Quick Summary
When disposing of an asset that was used in a taxable activity in New Zealand, you must make a final GST adjustment. This ensures that the total GST accounted for over the asset's life, including its sale, correctly reflects its taxable use. The specific calculation depends on the asset's value and previous GST treatment.
Details
Accounting for GST on Asset Disposal
Disposing of an asset that has been used in a taxable activity (business) in New Zealand requires a 'final adjustment' for GST purposes. This ensures that the entire lifecycle of the asset's GST treatment is correctly reconciled.
- Why it's Required: Over an asset's life, GST may have been claimed (fully or partially) on its purchase, and subsequent adjustments might have been made due to changes in its taxable use.
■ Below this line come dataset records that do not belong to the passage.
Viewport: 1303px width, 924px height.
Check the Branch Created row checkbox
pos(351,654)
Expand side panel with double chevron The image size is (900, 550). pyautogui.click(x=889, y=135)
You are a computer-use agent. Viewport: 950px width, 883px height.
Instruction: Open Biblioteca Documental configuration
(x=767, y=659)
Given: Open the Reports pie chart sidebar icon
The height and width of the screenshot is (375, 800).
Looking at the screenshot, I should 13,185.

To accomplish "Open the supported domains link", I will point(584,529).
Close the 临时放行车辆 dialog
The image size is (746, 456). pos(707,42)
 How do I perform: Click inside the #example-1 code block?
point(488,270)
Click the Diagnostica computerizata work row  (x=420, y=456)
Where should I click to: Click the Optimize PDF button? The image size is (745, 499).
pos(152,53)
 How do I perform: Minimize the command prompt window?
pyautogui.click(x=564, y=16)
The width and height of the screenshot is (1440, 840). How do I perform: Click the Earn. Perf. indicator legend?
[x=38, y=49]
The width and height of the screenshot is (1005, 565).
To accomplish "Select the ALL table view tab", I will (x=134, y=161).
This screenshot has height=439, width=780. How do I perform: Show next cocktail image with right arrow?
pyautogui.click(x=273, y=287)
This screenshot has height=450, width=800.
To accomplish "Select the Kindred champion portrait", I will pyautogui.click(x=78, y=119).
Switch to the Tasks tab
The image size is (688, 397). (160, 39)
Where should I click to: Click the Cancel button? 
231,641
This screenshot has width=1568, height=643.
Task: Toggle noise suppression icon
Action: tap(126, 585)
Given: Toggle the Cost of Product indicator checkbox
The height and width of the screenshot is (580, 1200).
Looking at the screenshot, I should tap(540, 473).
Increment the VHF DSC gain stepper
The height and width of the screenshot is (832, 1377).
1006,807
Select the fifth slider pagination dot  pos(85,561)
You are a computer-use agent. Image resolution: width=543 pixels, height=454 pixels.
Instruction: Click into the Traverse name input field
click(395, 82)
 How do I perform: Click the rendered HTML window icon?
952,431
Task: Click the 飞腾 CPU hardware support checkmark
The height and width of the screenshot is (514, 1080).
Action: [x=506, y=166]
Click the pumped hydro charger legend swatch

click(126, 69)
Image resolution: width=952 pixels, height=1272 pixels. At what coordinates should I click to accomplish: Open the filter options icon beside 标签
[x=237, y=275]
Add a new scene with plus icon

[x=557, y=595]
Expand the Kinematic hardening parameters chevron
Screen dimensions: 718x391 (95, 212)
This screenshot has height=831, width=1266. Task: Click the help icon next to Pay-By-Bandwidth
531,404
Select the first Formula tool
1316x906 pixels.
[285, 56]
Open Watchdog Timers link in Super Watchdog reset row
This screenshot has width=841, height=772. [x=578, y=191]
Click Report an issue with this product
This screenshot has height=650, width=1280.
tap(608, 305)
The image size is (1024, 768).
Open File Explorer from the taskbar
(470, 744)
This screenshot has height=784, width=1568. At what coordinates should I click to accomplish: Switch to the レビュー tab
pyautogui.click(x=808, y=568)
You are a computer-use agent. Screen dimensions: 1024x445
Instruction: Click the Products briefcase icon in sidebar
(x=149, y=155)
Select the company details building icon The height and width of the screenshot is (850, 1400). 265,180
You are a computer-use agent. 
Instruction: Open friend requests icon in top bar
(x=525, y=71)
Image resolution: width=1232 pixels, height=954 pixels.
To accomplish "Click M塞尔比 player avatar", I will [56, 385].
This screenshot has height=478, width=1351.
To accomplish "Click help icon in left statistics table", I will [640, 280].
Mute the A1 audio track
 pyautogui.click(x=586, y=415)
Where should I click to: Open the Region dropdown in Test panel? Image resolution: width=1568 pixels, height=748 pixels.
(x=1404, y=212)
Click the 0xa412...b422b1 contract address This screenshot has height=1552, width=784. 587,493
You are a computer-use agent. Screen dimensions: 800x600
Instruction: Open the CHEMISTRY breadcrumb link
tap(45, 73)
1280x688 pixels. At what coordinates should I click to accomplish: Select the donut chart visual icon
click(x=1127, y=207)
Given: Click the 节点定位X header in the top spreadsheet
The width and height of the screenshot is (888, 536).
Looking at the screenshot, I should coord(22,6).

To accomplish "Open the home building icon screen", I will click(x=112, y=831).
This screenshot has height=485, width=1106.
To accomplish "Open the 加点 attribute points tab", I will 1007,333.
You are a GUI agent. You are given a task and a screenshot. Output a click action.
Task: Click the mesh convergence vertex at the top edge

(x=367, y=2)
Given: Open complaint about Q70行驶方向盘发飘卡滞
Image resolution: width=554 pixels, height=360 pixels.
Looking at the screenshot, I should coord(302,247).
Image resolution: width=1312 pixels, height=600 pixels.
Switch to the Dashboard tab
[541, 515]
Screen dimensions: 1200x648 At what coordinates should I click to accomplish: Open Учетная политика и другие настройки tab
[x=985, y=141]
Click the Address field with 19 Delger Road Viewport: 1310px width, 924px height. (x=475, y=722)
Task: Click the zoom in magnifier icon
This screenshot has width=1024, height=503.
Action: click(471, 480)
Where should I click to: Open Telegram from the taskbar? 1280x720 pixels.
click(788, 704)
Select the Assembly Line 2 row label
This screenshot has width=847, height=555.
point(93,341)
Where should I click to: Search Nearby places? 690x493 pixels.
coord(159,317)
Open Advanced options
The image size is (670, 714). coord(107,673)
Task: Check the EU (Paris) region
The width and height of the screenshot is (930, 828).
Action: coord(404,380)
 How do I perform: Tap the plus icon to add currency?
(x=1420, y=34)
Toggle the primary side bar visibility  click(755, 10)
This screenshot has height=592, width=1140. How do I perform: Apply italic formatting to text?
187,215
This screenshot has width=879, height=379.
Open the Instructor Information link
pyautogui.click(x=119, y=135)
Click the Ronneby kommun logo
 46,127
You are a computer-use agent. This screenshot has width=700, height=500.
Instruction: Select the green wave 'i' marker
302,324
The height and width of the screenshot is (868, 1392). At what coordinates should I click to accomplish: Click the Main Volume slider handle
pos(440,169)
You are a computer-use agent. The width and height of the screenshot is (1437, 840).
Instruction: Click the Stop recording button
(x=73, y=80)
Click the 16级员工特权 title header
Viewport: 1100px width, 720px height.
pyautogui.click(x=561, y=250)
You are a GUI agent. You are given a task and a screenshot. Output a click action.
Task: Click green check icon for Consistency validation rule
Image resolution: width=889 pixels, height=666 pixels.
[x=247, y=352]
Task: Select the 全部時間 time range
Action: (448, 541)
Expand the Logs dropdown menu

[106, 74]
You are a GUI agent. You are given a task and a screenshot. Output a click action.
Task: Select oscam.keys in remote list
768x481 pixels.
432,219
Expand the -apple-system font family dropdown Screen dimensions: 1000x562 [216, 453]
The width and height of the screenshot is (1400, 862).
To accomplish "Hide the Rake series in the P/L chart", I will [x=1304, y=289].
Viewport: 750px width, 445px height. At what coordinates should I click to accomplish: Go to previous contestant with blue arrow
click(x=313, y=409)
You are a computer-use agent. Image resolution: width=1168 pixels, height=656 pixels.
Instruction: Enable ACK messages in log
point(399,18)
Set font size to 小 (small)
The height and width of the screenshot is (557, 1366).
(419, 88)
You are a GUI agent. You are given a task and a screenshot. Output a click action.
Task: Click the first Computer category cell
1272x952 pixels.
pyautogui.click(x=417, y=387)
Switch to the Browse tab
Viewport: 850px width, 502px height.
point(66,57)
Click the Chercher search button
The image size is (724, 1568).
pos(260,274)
The final adjustment reconciles all this at the point of sale or removal from the business.
- Sale of the Asset: When a GST-registered business sells an asset that was used in its taxable activity, the sale itself is generally considered a taxable supply. This means GST must be charged on the sale price.
- Calculating the Adjustment: The final adjustment typically involves calculating the total GST that should have been claimed or repaid over the asset's life, considering both its use and the sale proceeds, and comparing this to what was actually accounted for. Any difference results in a final payment to or refund from the IRD.
- Interaction with Wash-Up Rule: This final adjustment often works in conjunction with the 'wash-up rule' to ensure complete and accurate GST reconciliation.